As I recall, you stated in your original post that you have kids.  I've gone through a divorce and it cost me BIG.  REALLY BIG.

I got custody of my son in '98 and since then things have been better, but the whole process drained me financially and emotionally.  My son asked me for the first time two nights ago why his mom and I divorced.

How would you answer a question like that?

I'm not pointing fingers or calling names, I'm also not in your shoes.

Think long and hard and make the right decision.
Link Posted: 10/31/2001 5:12:43 AM EDT
[#10]
garry,

When you first presented your side you left out some pretty vital information and YES, you did appear to be a greedy little brat.  So [-!-] right back at you!!
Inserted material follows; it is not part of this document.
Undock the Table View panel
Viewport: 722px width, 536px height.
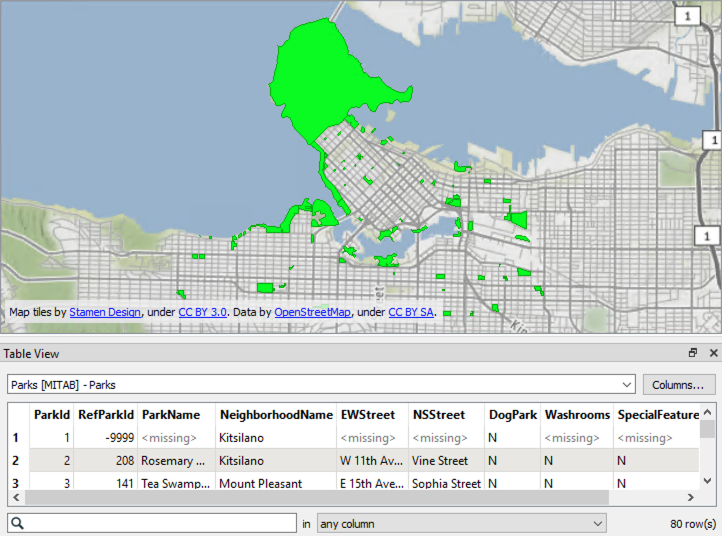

It sounds like you both need to be a little more considerate of the other person.... if both of you were discussing major purchases in advance (anything over $100, I believe, would qualify), y'all would have never have ended up in your situation.  

One of the major on-going fights that couples have is about money... and if both of you are of the "hey, that's not fair you spent that money, I feel cheated" mindset, y'all might want to consider setting up some fun money rules.  

My ex and I pooled our money.  We sat down and figured out how much we would have left over after bills and alloted a certain amount each week for each of us that would be fun money.  Fun money is money that each person could spend and the other couldn't question... for us it was $50-100 a week (depending on bills).  It worked out very nicely.  Wanted a big dollar item?  It's as simple as saving up some fun money for a few weeks.    

Good luck... but I don't think you're out of the woods yet.
Link Posted: 10/31/2001 6:28:06 AM EDT
[#11]
My wife just accepts me for what I am, a cronic gun buyer. I don't try to get into too much CC debt and it's usually money well spent. I give half my pay for bills while retaining the other half for child support and my own bills incurred. It's not a perfect setup, but both of us try to make it work.
I do make 3 times the amount of money as she does now,I get bonuses, x-mas money to which we save for vacations.
Also, I repair all vehicles, repair of house and other minor money pits that seem to crop up.
Garry, this should have been settled from the beginning with the purchase of the vehicle, but I suspect your problems may have been from the onset of your marriage. Now, what you got is a mexican standoff. Every purchase by either will bring more fights over money issues and which one tries to gain the upper hand.
Sit down, set the ground rules now, as money comes and goes but women who can stick with men, are hard to find.
I divorced my first wife over infidelity issues on her part to which I can't accept as normal behavior, so this money thing is so minute.
Link Posted: 10/31/2001 6:33:03 AM EDT
[#12]
My ex-wife did the same types of things to me. Bought a car when she was visting her mom, also bought a house full of furniture that way. Then would go balistic on me for a much less expensive purchase.

That's why she is now my ex-wife.
Link Posted: 10/31/2001 8:31:47 AM EDT
[#13]
You can take your little animated smiley and give yourself a rectal probe with it.  I stand by my original assessment of you.  The only other thing to say is that your wife is just like you.  Stay together.  You deserve each other.